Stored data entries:
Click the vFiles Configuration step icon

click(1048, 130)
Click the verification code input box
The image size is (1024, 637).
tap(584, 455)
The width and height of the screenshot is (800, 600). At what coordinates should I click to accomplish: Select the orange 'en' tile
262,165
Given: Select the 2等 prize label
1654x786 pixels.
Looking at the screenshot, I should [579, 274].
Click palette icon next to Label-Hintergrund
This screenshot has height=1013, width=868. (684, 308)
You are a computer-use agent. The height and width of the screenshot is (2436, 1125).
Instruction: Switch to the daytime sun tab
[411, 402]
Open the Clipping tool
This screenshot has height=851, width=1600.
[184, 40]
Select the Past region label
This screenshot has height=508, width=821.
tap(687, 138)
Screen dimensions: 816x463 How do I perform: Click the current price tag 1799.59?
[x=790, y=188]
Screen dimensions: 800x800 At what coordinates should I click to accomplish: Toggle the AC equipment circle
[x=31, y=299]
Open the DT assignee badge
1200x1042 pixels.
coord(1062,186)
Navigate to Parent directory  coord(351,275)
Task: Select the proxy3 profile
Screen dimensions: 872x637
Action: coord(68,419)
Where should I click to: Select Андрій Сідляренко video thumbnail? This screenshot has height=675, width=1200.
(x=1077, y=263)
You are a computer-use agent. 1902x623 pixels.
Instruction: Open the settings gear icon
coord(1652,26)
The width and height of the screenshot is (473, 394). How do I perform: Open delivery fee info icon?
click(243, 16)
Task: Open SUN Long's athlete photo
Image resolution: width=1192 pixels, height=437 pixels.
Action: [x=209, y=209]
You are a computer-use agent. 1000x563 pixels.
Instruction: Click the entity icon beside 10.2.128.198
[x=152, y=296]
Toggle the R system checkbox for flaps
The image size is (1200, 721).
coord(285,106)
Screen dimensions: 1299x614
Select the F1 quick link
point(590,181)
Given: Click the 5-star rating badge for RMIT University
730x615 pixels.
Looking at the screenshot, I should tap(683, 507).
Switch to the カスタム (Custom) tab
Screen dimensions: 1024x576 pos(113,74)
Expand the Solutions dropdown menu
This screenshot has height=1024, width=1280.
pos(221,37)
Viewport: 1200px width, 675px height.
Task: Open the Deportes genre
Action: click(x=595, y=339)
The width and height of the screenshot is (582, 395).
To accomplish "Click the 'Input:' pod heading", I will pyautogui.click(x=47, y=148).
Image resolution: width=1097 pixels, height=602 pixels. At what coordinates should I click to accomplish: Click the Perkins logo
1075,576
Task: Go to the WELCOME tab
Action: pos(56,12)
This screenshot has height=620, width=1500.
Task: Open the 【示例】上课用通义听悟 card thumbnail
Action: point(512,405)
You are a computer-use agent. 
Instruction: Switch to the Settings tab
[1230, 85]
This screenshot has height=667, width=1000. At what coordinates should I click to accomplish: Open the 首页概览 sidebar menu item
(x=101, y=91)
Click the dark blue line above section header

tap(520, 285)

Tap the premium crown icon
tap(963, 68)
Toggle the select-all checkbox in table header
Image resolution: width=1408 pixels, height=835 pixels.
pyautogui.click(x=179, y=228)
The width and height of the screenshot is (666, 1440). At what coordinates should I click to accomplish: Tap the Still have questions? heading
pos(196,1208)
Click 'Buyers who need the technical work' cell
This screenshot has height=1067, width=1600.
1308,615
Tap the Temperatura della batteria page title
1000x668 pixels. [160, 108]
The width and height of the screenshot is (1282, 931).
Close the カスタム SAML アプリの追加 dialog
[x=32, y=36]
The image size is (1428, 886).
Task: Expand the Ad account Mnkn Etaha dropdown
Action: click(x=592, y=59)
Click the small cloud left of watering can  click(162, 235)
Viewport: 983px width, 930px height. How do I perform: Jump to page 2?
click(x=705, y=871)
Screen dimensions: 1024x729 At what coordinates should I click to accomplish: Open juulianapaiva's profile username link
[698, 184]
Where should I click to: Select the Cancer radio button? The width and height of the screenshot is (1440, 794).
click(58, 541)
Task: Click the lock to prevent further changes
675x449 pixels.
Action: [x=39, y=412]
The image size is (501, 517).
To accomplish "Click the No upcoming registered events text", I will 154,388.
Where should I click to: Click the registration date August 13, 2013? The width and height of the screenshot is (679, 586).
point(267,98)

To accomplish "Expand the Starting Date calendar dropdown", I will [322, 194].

What the task requires: Each record above should be set down again in its exact wording.

Reply:
Click the vFiles Configuration step icon

click(1048, 130)
Click the verification code input box
The image size is (1024, 637).
tap(584, 455)
The width and height of the screenshot is (800, 600). At what coordinates should I click to accomplish: Select the orange 'en' tile
262,165
Given: Select the 2等 prize label
1654x786 pixels.
Looking at the screenshot, I should [579, 274].
Click palette icon next to Label-Hintergrund
This screenshot has height=1013, width=868. (684, 308)
You are a computer-use agent. The height and width of the screenshot is (2436, 1125).
Instruction: Switch to the daytime sun tab
[411, 402]
Open the Clipping tool
This screenshot has height=851, width=1600.
[184, 40]
Select the Past region label
This screenshot has height=508, width=821.
tap(687, 138)
Screen dimensions: 816x463 How do I perform: Click the current price tag 1799.59?
[x=790, y=188]
Screen dimensions: 800x800 At what coordinates should I click to accomplish: Toggle the AC equipment circle
[x=31, y=299]
Open the DT assignee badge
1200x1042 pixels.
coord(1062,186)
Navigate to Parent directory  coord(351,275)
Task: Select the proxy3 profile
Screen dimensions: 872x637
Action: coord(68,419)
Where should I click to: Select Андрій Сідляренко video thumbnail? This screenshot has height=675, width=1200.
(x=1077, y=263)
You are a computer-use agent. 1902x623 pixels.
Instruction: Open the settings gear icon
coord(1652,26)
The width and height of the screenshot is (473, 394). How do I perform: Open delivery fee info icon?
click(243, 16)
Task: Open SUN Long's athlete photo
Image resolution: width=1192 pixels, height=437 pixels.
Action: [x=209, y=209]
You are a computer-use agent. 1000x563 pixels.
Instruction: Click the entity icon beside 10.2.128.198
[x=152, y=296]
Toggle the R system checkbox for flaps
The image size is (1200, 721).
coord(285,106)
Screen dimensions: 1299x614
Select the F1 quick link
point(590,181)
Given: Click the 5-star rating badge for RMIT University
730x615 pixels.
Looking at the screenshot, I should tap(683, 507).
Switch to the カスタム (Custom) tab
Screen dimensions: 1024x576 pos(113,74)
Expand the Solutions dropdown menu
This screenshot has height=1024, width=1280.
pos(221,37)
Viewport: 1200px width, 675px height.
Task: Open the Deportes genre
Action: click(x=595, y=339)
The width and height of the screenshot is (582, 395).
To accomplish "Click the 'Input:' pod heading", I will pyautogui.click(x=47, y=148).
Image resolution: width=1097 pixels, height=602 pixels. At what coordinates should I click to accomplish: Click the Perkins logo
1075,576
Task: Go to the WELCOME tab
Action: pos(56,12)
This screenshot has height=620, width=1500.
Task: Open the 【示例】上课用通义听悟 card thumbnail
Action: point(512,405)
You are a computer-use agent. 
Instruction: Switch to the Settings tab
[1230, 85]
This screenshot has height=667, width=1000. At what coordinates should I click to accomplish: Open the 首页概览 sidebar menu item
(x=101, y=91)
Click the dark blue line above section header

tap(520, 285)

Tap the premium crown icon
tap(963, 68)
Toggle the select-all checkbox in table header
Image resolution: width=1408 pixels, height=835 pixels.
pyautogui.click(x=179, y=228)
The width and height of the screenshot is (666, 1440). At what coordinates should I click to accomplish: Tap the Still have questions? heading
pos(196,1208)
Click 'Buyers who need the technical work' cell
This screenshot has height=1067, width=1600.
1308,615
Tap the Temperatura della batteria page title
1000x668 pixels. [160, 108]
The width and height of the screenshot is (1282, 931).
Close the カスタム SAML アプリの追加 dialog
[x=32, y=36]
The image size is (1428, 886).
Task: Expand the Ad account Mnkn Etaha dropdown
Action: click(x=592, y=59)
Click the small cloud left of watering can  click(162, 235)
Viewport: 983px width, 930px height. How do I perform: Jump to page 2?
click(x=705, y=871)
Screen dimensions: 1024x729 At what coordinates should I click to accomplish: Open juulianapaiva's profile username link
[698, 184]
Where should I click to: Select the Cancer radio button? The width and height of the screenshot is (1440, 794).
click(58, 541)
Task: Click the lock to prevent further changes
675x449 pixels.
Action: [x=39, y=412]
The image size is (501, 517).
To accomplish "Click the No upcoming registered events text", I will 154,388.
Where should I click to: Click the registration date August 13, 2013? The width and height of the screenshot is (679, 586).
point(267,98)

To accomplish "Expand the Starting Date calendar dropdown", I will [322, 194].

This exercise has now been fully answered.